Backing a No Deal Brexit would double down on a loss of faith in politicians to negotiate an orderly exit from the EU by engendering a significant shock to the UK, Irish and EU economies. The babble about a Brexit on WTO terms or a managed No Deal Brexit veers between the wholly inaccurate and the triumph of hope over reality. Crashing out of the EU will produce a political and economic crisis.

If Remainers content themselves with the belief that staying in the EU is a comfortable reversion to the status quo, they ignore that the status quo changed with the 2016 referendum. The genie will not be put back in the bottle. The political right – and its representation in the tabloid press – stands ready to claim that ‘our’ Brexit has been stolen from ‘us’. Don’t be surprised if the Yellow Vest movement makes an appearance on UK streets, filling the gap created by the UKIP implosion.

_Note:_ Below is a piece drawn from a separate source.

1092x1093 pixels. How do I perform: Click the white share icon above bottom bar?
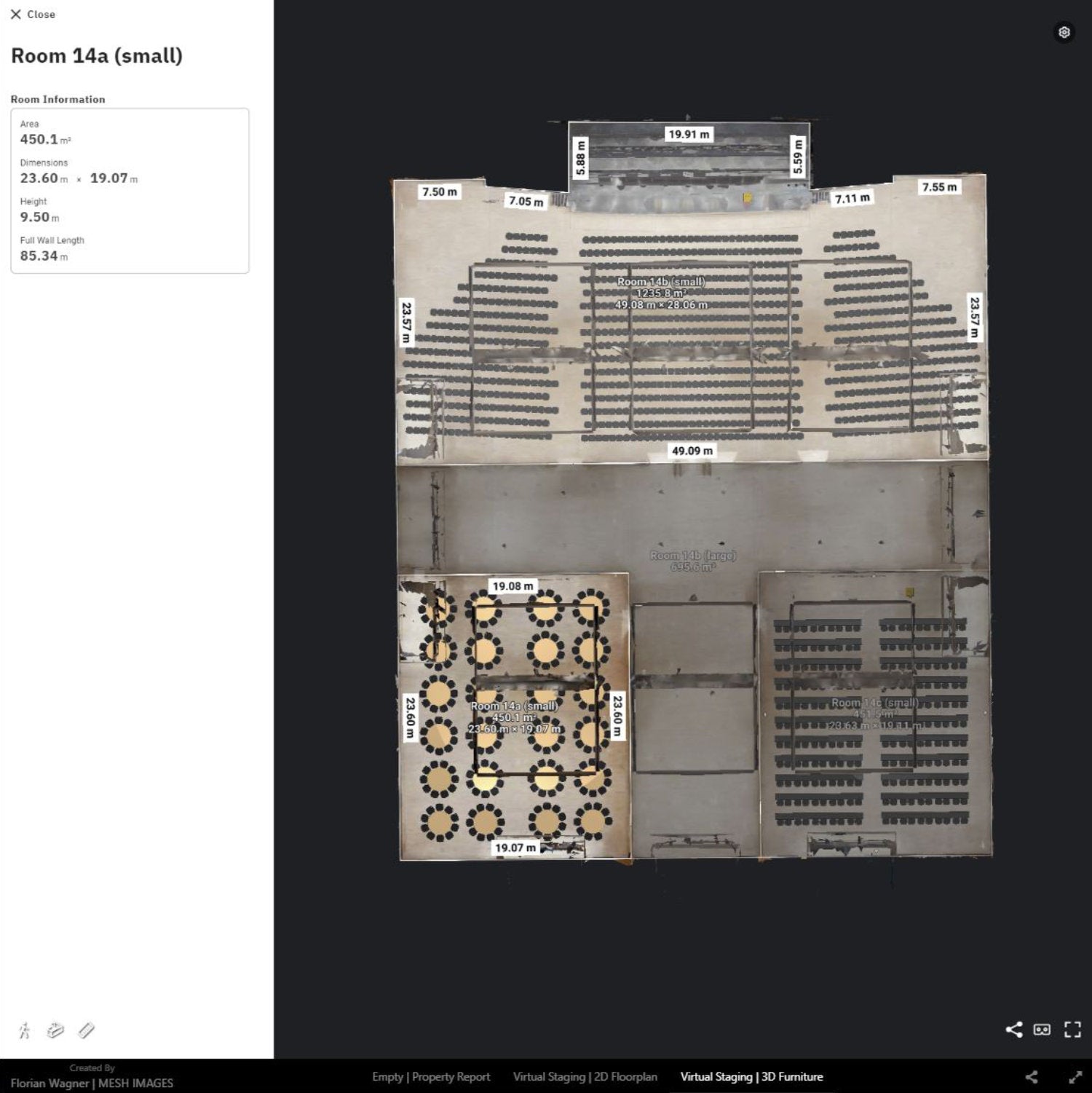(1013, 1029)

The Prime Minister has suggested that another referendum will damage democracy. The problem is more that democracy is capable of damaging itself, the political and economic institutions and the social order it sustains, and from which it is itself sustained. That process began with the 2016 referendum and could accelerate with another referendum. The flip-side is that the system of representative democracy does not seem to be working either.

Perhaps David Runciman is right after all. There are binary choices to be made that are about the choice of democratic process – parliamentary democracy or direct democracy – as well as about what form Brexit will take.

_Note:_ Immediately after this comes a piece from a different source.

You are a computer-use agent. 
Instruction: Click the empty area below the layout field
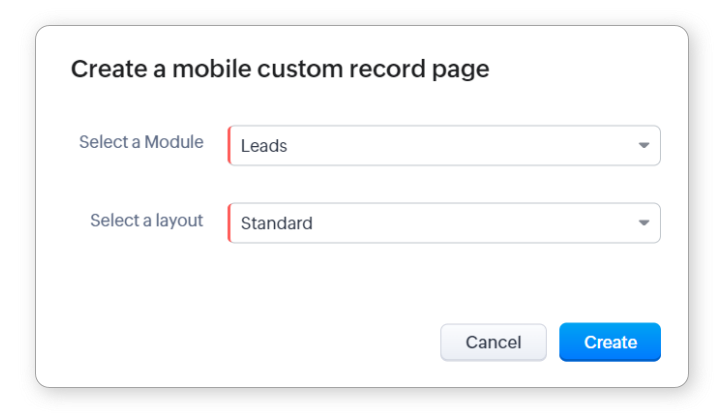click(400, 280)
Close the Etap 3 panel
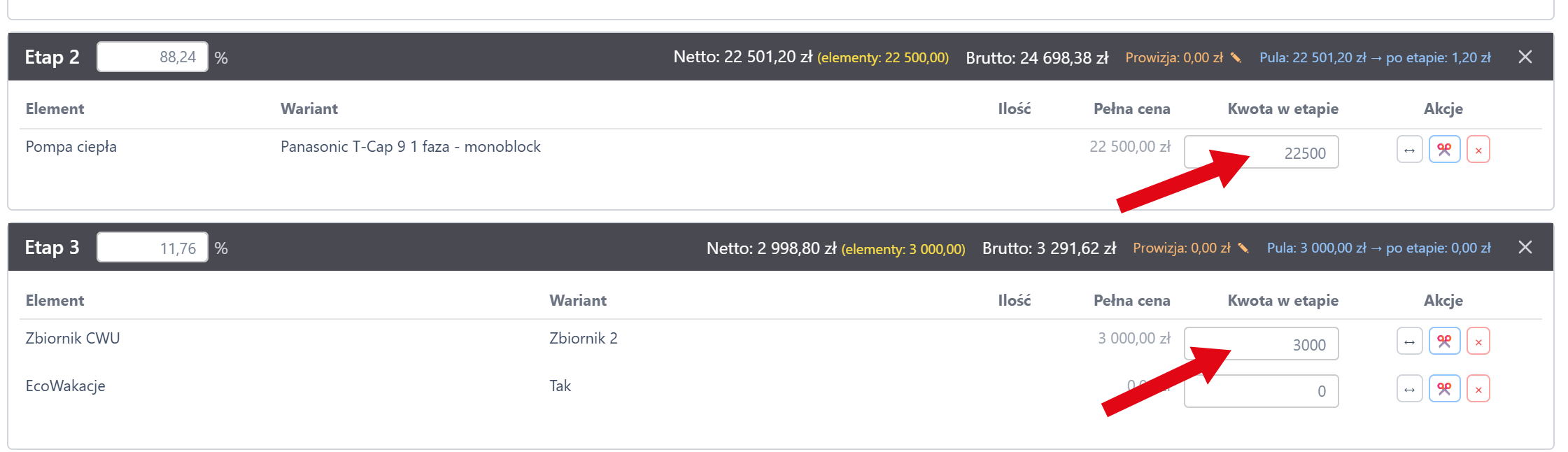The height and width of the screenshot is (452, 1568). pyautogui.click(x=1525, y=248)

If Parliament takes the initiative and approves the Withdrawal Agreement and Political Declaration, it will have taken the options of No Deal and No Brexit off the table. If Parliament rejects the deal and leaves it to the electorate to decide, it seems highly unlikely a ‘People’s Vote’ would really be on the deal if it is the deal that MPs have rejected. In practice, even if there are three options on the ballot paper, the first preference selection would likely become a binary choice between a No Deal Brexit and No Brexit. A referendum would put back on the table what parliament could have taken off the table. That is the choice MPs must make when they return to the Commons in January.

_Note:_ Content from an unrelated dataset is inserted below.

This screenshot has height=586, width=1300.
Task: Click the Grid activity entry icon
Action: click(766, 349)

Putting the Bullet Back in the Chamber -Could Parliament Exit from Brexit?

The Wightman judgment from the Court of Justice of the European Union holding that a Member State may unilaterally revoke its notified intention to withdraw from the EU prior to that withdrawal taking effect has largely fallen foul of a Brexit news cycle in which each new twist and turn supersedes the last. Indeed the UK Prime Minister’s decision to postpone a House of Commons vote to approve the Withdrawal Agreement and Political Declaration negotiated between the UK and the EU almost entirely overshadowed the Court’s ruling.With the substance of the ruling more or less following last week’s Opinion from the Court’s Advocate General, the impact of the judgment is also somewhat reduced. However, the judgment contains significant messages for political and legal audiences.

To the political audience there is one enormous political message and it is not so much a message about withdrawal as it is about membership.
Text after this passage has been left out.